------ Input data ------
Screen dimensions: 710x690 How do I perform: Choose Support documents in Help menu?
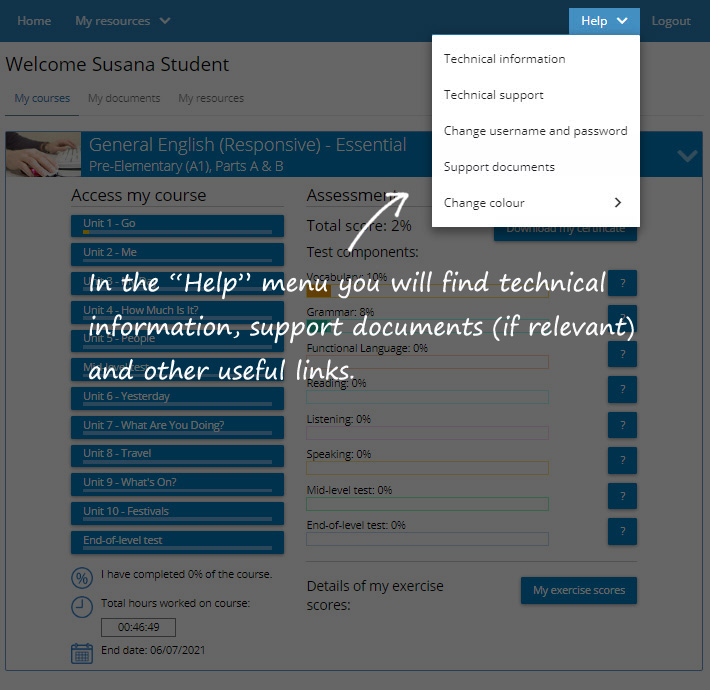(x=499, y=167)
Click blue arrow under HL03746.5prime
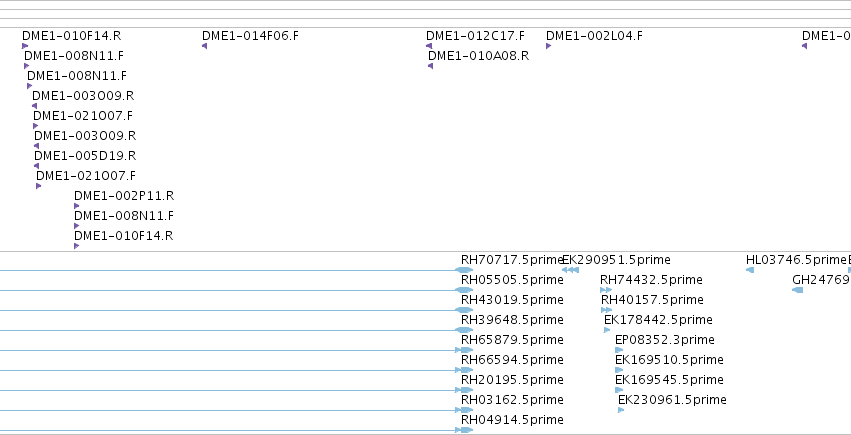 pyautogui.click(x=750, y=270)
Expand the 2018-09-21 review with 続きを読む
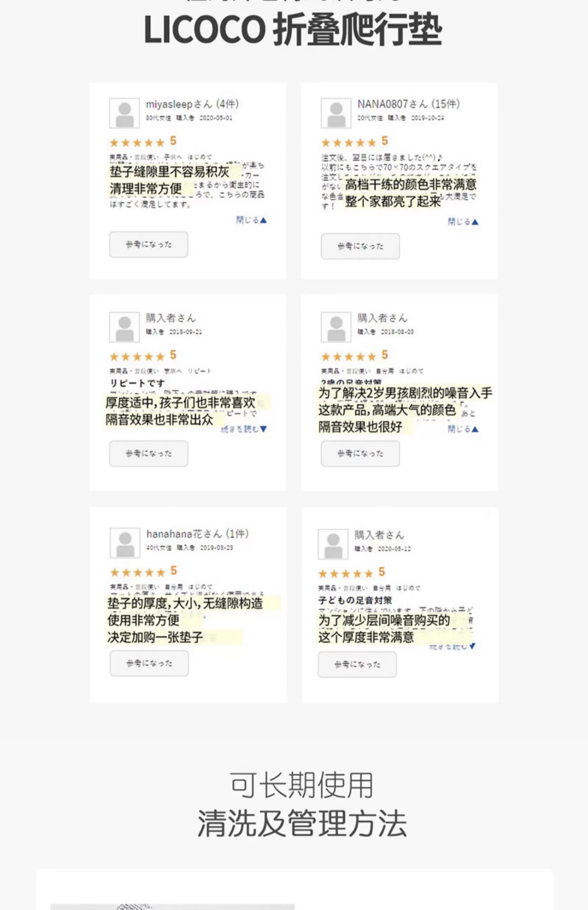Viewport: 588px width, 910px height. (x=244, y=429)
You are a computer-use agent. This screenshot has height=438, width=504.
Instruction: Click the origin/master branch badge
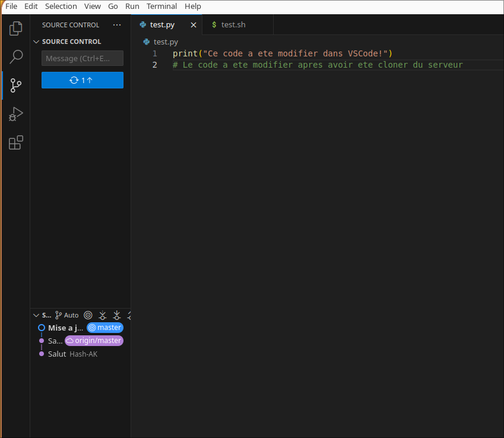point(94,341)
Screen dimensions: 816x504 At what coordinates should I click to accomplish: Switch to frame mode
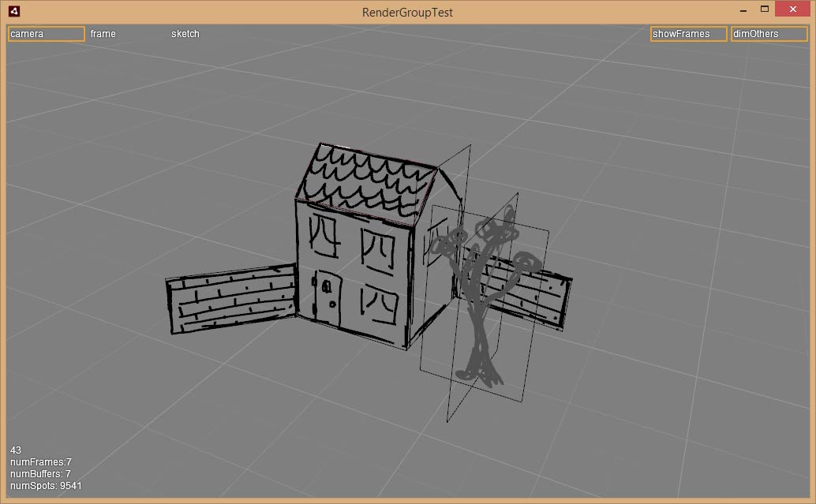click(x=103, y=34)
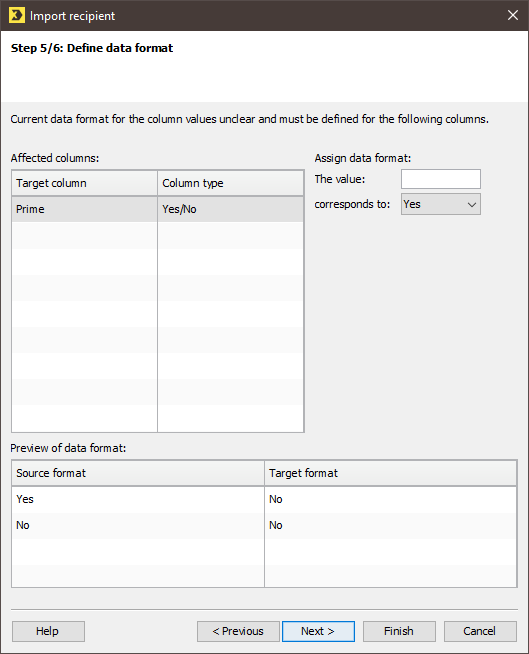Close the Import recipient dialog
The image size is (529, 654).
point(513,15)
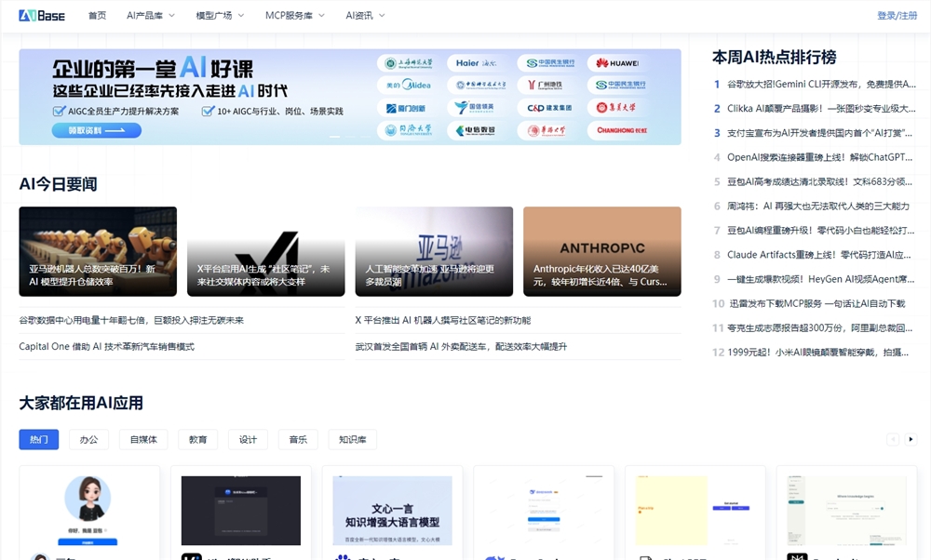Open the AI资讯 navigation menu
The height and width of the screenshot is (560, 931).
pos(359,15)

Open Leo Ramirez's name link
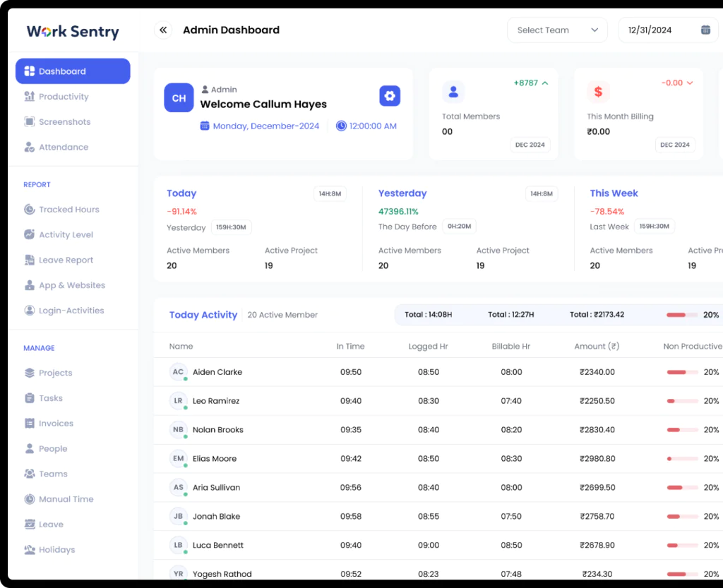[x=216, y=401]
------
What you will do: Write the data above out exactly. Leave out any pictures.

Written response:
Screen dimensions: 710x690 How do I perform: Choose Support documents in Help menu?
(x=499, y=167)
Click blue arrow under HL03746.5prime
 pyautogui.click(x=750, y=270)
Expand the 2018-09-21 review with 続きを読む
Viewport: 588px width, 910px height. (x=244, y=429)
You are a computer-use agent. This screenshot has height=438, width=504.
Instruction: Click the origin/master branch badge
point(94,341)
Screen dimensions: 816x504 At what coordinates should I click to accomplish: Switch to frame mode
click(x=103, y=34)
Close the Import recipient dialog
The image size is (529, 654).
point(513,15)
Open the AI资讯 navigation menu
The height and width of the screenshot is (560, 931).
pos(359,15)

Open Leo Ramirez's name link
[x=216, y=401]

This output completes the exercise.